Achten Sie darauf, die PDMS-Chipliegt noch kopfüber auf der Bank, während Stanzen der Löcher. Dies verhindert PDMS Kleben an der Innenseite des Kanals, die Blockierung des Kanals führen kann.

  1. Nach dem Stanzen jedes Loch, entfernen Sie die Spalte von PDMS in der Luer Stub mit einer Pinzette, bevor Sie die Stub wieder heraus. Die PDMS Spalte sonst bleiben hinter und blockieren die gerade gestanzte Loch.
  2. Reinigen Sie die Oberflächen des Chips von Staubpartikeln und Rest PDMS indem Klebeband drauf und sofort Entfernen des Bandes wieder. Ebenso reinigen das Deckglas auf dem der Chip angebracht werden.
  3. Platzieren Sie den Chip gereinigt und Deckglas unter der UV-Lampe der Benchtop UV-Ozon-Reiniger. Die Seiten, die miteinander verbunden werden sollen, müssen vor der Lampe.
  4. Setzen Sie die PDMS und Deckglas dem UV-Licht für 6-8 min und direkt danach setzen Sie den Chip auf dem Deckglas, indem die freiliegenden Flächen auf der jeweils anderen.
  5. Sanft um die Seiten des Chips tippenum die Befestigung des PDMS auf dem Deckglas zu fördern und mögliche Luftblasen zu entfernen. Nicht auf der Oberseite des Kanals Struktur tippen, da dies kann dazu führen, die micropads auf dem Deckglas angebracht sowie zu bekommen.
  6. Legen Sie die neu gemacht mikrofluidischen Setup auf einer Heizplatte bei 100 ° C für 60 min. Testen Sie die Stärke der Bindung zwischen dem Deckglas und PDMS-Chip, indem Sie versuchen, heben die Kanten des PDMS-Chip leicht. Wenn der PDMS-Block nicht aus der Glasoberfläche angehoben werden, ist die Verbindung erfolgreich und der Chip ist betriebsbereit.

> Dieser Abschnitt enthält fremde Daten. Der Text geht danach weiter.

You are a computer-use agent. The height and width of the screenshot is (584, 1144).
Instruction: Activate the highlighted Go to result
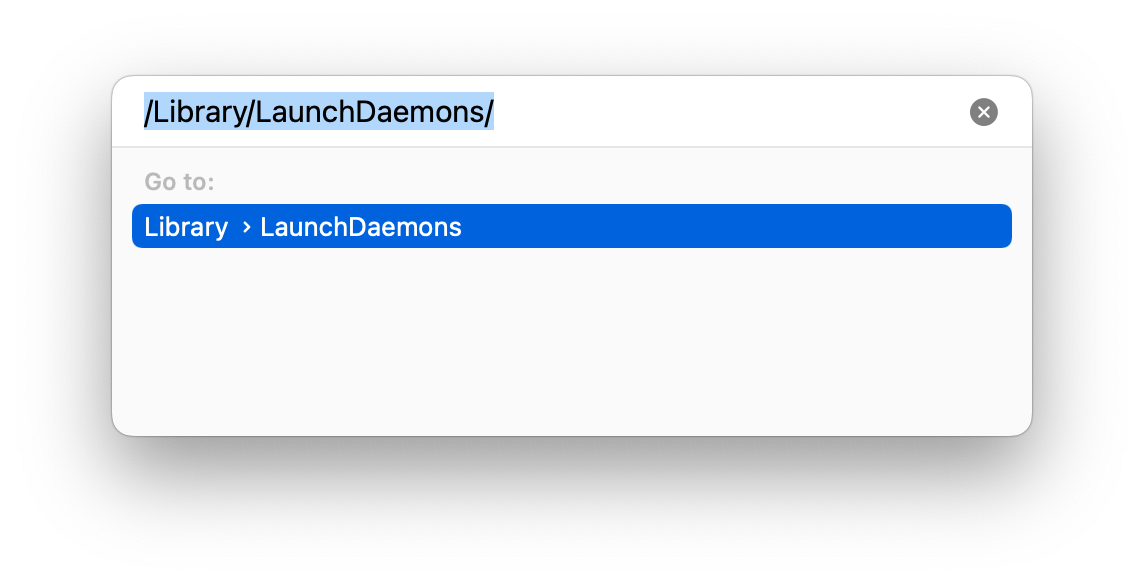(x=572, y=226)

3. Vorbereiten der Chip für Handy geladen

Der Ausfall einer Mikrofluidik-Vorrichtung kann somit zu Leckage von Medium in das Mikroskop. Um dies zu vermeiden, ist es, um eine beratende Halter aus Metall zu verwenden und / oder dichten die Seiten des Chips, wo die PDMS erfüllt das Glas mit Nagellack oder Epoxid-Kleber. Dies verhindert das Auslaufen des Mediums bei der PDMS-Chip ist nicht gut genug, um das Deckglas geklebt. Auch die SchläucheVerbindungen kann um die Ansatzstellen in ähnlicher Weise befestigt werden, um eine Leckage von Medium zu vermeiden. Ein hausgemachtes Wasser-Sensor, schaltet die Spritzenpumpe im Falle einer Leckage kann als zusätzliche Sicherheitsmaßnahme verwendet werden. Zeichnungen der Halter aus Metall speziell für die Mikrofluidik-Chip konstruiert sind den Autoren erhalten werden.

  1. Platzieren des mikrofluidischen Chips in dem Metall-Halter, mit Silikon-Gel zwischen dem Glas des Chips und den Metallteilen der Halterung, um eine wasserdichte Abdichtung zu schaffen. Schrauben Sie die Muttern vorsichtig, damit das Glas nicht brechen.
  2. Verbinden dünne Röhren (ca. 5-15 cm lang) auf dem Seitenkanal und dem Auslasskanal des Chips. Die Verwendung einer Pinzette erleichtert, um den Schlauch in die gestanzten Löcher einzufügen.
  3. Füllen Sie eine 50 ml Spritze Luer-Lok mit Kulturmedium, entfernen Sie die Luft aus der Spritze und verbinden Sie es nacheinander mit einer Spritze Filter, einem 20 Spur Luer Stummel, einen kurzen dicken Schlauch (ca. 2 cm lang) und einen dünnen Schlauch. Stellen Sie sicher, dass die dünne Wannee ist lang genug, um den Abstand zwischen der Spritzenpumpe und dem Mikroskoptisch erstrecken.
  4. Legen Sie die Spritze in die Spritzenpumpe, schneller Vorlauf, bis die Pumpe den dünnen Schlauch vollständig mit Medium gefüllt ist.
  5. Schieben Sie den dünnen Schlauch mit der Spritze in den Einlasskanal des Chips und lassen Sie das Medium durch den Chip bei 10 ml / min (Abbildung 2B). Sammeln Sie das Medium verlässt den Chip (zB in einer Petrischale). Das Medium zur Neige gehen über den Seitenkanal wegen des Widerstandes zwischen der Tough-Tag groß gemacht Seitenkanal und den Auslasskanal.
  6. Platzieren Sie den Chip im Mikroskop Bühne und den Fokus des Mikroskops auf den Pads.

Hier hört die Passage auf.